H13: ‘Baldness of the fanfares’: the historical link between music and hair loss

First published: 06 July 2021

S.F.H. Shah

University of Cambridge, Cambridge, UK

The aetiology and treatment of hair loss have long captured the interest of physicians. The end of the nineteenth century saw fierce debate regarding the pathogenesis of hair loss, with notable theories including infectious, neurotrophic and toxoid hypotheses. Alongside biological models, popular theories based on occupational and class distinctions also emerged. In 1896, Scientific American reported ‘remarkable’ findings by an English statistician who sought to quantify the prevalence of hair loss in various professions (Music and baldness.
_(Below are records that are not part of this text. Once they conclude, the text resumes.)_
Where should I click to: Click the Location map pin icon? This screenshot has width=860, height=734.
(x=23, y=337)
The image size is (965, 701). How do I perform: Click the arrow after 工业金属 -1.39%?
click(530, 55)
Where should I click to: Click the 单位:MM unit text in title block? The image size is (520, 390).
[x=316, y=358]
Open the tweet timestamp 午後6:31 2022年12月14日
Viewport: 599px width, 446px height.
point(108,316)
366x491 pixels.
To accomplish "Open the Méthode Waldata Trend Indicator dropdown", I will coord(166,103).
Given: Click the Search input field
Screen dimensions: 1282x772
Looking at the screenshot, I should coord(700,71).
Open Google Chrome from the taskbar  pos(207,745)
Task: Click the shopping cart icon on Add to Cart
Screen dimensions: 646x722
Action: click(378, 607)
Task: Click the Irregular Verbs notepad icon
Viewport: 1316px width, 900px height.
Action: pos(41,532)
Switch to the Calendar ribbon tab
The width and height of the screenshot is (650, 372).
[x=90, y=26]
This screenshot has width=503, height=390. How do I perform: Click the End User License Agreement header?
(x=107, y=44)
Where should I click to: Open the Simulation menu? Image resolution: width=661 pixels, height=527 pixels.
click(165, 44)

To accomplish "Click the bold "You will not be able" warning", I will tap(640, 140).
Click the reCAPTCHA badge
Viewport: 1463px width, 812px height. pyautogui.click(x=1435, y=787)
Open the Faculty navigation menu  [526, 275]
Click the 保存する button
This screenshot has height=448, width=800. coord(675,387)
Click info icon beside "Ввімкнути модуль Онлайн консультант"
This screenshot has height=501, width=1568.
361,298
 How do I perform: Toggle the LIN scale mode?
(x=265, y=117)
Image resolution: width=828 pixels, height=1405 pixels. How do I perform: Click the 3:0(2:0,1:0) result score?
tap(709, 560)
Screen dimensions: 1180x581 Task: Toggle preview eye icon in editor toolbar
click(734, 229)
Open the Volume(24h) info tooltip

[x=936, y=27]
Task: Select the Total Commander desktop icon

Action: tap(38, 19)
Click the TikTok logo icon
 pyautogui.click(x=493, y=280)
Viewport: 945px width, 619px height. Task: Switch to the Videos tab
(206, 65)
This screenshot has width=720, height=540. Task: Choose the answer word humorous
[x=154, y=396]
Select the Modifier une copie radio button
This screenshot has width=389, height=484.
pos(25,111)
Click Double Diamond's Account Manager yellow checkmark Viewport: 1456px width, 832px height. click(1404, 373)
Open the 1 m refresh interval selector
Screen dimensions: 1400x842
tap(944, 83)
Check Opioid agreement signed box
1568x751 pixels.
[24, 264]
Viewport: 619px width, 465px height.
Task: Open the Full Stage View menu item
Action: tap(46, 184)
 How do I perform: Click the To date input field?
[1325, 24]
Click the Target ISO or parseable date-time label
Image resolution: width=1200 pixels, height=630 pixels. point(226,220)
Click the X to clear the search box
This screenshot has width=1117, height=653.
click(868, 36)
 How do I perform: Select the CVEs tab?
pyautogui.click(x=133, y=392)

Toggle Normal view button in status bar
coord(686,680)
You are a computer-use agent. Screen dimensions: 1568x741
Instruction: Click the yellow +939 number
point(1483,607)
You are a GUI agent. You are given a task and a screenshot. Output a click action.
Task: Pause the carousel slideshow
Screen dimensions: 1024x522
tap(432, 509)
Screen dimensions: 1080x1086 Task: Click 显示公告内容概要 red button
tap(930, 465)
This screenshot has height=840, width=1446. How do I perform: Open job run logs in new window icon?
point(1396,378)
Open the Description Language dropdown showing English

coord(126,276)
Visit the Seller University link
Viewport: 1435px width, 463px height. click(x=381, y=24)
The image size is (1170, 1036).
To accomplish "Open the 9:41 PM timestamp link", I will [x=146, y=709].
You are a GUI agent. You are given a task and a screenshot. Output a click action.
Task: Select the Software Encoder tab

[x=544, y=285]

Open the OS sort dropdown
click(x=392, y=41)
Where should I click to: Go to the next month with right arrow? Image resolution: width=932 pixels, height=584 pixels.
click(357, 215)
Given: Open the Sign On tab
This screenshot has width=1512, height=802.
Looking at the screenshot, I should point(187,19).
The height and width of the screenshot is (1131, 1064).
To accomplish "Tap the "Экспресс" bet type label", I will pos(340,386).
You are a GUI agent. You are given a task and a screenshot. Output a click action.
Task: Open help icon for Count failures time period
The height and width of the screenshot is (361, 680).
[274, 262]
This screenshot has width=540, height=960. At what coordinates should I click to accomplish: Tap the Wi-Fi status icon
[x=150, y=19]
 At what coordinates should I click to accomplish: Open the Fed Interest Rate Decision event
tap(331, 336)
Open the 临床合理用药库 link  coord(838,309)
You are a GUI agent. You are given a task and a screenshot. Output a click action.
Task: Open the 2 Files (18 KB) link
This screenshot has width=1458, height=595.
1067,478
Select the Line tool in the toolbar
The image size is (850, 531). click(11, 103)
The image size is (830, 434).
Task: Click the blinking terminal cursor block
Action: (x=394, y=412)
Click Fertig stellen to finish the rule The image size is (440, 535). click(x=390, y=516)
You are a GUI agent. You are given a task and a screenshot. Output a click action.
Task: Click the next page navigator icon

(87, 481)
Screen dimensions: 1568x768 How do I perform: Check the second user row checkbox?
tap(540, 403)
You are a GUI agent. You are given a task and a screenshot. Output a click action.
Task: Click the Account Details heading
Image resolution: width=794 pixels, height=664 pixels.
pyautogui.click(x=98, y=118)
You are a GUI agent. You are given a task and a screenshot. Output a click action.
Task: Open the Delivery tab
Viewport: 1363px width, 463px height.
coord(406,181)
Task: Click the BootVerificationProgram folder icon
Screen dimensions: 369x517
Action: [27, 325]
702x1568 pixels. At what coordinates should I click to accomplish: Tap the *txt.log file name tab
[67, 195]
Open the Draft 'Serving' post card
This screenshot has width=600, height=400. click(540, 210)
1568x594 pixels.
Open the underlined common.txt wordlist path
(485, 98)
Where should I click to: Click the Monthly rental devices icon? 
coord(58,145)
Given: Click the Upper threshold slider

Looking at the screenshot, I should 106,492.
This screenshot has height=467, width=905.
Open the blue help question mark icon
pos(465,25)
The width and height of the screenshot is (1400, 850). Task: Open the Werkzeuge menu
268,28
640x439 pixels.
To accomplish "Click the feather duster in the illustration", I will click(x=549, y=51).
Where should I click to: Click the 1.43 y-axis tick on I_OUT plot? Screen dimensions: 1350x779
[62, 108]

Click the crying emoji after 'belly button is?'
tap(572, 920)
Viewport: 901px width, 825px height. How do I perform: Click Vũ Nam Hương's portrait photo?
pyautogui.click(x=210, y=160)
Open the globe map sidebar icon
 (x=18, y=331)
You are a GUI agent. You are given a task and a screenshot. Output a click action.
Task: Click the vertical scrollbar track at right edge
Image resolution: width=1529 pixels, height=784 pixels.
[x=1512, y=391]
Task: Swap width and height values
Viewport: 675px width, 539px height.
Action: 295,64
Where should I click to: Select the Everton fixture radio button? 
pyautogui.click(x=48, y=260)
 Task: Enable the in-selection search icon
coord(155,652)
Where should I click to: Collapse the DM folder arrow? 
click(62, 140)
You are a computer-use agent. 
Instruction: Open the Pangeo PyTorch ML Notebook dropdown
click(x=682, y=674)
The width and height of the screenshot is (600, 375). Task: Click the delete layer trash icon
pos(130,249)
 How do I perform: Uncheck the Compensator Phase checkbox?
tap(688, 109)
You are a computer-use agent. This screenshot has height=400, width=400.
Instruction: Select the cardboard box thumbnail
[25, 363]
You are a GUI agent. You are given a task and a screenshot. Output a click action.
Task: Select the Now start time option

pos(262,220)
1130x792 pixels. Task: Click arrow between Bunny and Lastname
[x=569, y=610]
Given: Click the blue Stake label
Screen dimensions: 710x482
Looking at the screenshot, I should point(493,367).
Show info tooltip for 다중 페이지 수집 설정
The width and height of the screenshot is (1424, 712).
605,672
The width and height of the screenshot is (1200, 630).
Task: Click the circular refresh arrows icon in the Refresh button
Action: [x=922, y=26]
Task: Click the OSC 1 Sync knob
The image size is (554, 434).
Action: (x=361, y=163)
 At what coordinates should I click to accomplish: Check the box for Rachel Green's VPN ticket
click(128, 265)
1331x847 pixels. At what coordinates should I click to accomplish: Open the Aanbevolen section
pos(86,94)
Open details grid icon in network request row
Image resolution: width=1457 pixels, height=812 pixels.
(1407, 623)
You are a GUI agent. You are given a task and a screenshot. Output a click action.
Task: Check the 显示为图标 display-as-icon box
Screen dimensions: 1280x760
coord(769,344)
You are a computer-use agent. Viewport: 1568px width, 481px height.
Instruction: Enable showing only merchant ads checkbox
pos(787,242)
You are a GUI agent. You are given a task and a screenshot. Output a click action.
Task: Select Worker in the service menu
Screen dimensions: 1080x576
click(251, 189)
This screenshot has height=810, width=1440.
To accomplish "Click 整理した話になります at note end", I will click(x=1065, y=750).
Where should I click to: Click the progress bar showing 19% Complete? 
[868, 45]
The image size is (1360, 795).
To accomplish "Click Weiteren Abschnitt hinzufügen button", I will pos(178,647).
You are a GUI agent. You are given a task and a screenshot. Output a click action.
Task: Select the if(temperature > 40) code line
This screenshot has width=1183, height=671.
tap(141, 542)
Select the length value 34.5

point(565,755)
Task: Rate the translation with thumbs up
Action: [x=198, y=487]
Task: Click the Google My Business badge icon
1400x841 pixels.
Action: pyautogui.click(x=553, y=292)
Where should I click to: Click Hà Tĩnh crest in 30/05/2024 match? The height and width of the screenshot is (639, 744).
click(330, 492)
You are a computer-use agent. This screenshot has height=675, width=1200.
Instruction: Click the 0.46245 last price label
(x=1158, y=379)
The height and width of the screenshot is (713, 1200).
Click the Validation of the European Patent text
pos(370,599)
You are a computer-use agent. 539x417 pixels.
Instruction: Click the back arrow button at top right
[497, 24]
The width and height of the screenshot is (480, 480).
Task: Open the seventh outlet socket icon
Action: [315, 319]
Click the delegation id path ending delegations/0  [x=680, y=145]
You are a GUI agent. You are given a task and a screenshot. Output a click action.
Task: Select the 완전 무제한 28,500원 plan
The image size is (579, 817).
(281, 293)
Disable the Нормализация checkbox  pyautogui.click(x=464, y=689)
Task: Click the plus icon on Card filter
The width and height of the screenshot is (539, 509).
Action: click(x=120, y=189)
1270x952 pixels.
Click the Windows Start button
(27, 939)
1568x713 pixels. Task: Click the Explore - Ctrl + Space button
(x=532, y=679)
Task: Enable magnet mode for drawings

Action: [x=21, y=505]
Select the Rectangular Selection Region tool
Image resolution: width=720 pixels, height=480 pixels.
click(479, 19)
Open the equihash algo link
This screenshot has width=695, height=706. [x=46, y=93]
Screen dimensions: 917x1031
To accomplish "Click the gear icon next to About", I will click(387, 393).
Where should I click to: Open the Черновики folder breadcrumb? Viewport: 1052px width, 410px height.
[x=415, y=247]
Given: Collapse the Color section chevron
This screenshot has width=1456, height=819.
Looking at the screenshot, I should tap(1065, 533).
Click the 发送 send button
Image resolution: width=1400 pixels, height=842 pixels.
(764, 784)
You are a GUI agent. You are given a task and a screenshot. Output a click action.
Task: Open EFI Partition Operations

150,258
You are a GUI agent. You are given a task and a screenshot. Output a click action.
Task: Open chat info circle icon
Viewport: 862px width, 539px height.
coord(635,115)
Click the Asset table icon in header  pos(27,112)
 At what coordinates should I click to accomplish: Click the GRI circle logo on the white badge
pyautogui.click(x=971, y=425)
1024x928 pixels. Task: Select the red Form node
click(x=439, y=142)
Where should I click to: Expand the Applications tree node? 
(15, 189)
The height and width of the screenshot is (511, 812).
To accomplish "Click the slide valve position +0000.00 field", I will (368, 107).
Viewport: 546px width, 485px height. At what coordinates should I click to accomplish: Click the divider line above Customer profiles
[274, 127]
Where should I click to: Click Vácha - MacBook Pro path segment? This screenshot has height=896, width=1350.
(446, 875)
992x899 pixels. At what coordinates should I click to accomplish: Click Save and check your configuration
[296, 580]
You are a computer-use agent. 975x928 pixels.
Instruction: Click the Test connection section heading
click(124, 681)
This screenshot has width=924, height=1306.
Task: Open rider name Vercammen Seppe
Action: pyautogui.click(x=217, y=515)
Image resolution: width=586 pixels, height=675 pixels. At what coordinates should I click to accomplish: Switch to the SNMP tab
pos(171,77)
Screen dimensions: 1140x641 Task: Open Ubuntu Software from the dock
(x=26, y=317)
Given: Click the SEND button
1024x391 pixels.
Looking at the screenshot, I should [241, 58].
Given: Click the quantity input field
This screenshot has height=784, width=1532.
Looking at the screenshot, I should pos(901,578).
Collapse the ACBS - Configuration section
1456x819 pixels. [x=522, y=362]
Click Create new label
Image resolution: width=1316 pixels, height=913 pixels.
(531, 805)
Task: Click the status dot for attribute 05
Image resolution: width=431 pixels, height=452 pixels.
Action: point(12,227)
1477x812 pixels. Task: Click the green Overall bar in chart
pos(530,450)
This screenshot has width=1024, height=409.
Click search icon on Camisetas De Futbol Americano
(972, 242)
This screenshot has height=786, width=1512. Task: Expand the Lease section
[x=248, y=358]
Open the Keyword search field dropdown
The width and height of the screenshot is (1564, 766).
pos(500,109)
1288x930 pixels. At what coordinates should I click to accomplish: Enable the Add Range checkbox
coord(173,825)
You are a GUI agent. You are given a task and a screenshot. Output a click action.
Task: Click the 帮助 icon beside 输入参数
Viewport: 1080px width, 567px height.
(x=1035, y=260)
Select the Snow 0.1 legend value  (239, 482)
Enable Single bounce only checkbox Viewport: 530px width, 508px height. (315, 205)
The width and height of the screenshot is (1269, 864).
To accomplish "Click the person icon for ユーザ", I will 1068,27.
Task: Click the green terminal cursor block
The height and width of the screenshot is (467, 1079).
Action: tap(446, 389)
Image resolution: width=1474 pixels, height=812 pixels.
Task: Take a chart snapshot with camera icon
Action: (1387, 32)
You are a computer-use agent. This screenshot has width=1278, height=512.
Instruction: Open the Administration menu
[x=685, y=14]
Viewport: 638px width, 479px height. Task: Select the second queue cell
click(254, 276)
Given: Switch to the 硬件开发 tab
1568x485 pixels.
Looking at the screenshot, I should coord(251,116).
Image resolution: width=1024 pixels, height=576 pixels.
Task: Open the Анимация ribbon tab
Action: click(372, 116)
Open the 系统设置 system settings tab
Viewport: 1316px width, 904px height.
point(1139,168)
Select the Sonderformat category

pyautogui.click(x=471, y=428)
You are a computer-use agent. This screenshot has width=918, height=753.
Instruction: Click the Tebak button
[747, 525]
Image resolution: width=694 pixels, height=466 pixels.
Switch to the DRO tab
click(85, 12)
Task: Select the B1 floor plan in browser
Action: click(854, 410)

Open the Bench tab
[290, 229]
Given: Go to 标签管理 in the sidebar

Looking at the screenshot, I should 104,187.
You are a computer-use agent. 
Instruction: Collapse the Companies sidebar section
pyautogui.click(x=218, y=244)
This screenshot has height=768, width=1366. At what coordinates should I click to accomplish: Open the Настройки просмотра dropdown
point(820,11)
Sci Am 1896; 75: 185). The statistician found that hair retention in instrumentalists was strongly dependent on the instrument played: whereas the piano and violin appeared to arrest hair loss, brass instruments were noted as having a ‘fatal influence’ on hair growth. The trombone, in particular, was reported to depilate one’s scalp within 5 years – a phenomenon termed ‘baldness of the fanfares’. These findings spread rapidly around the English-speaking world, with reports printed in other scientific journals and newspapers from England to New Zealand. However, no more was published on the matter until 1904, when Mrs Amelia Holbrook presented a paper at the Actors’ Home, Staten Island, New York, with results that echoed those of the previous study. Again, the findings were widely publicized across Western news outlets before the topic was set aside. However, the link between music and hair loss reappeared some 17 years later, when a series of newspapers in 1913 published statements made by Henri de Parville, a prominent scientific editor and writer from France. Alongside reaffirming previous conclusions regarding instrument choice and hair loss, de Parville proposed that listening to music influenced hair physiology by exerting manifest actions on the nervous system and the nutrition of bodily tissues. Consequently, the ‘pianola treatment’ and ‘patent musical shampoo’ were put forward as novel therapies for hair loss in which patients’ scalps were enfolded in musical tracks thought to stimulate hair growth. With the development of novel research methods in the ensuing period, it is perhaps unsurprising that the musical theory of hair loss has since fallen out of scientific favour. Yet the idea is not completely forgotten: in 2010, the late singer Prince was asked how he had managed to keep his full head of hair, to which he replied that playing the electric guitar his whole life was his secret to preventing hair loss.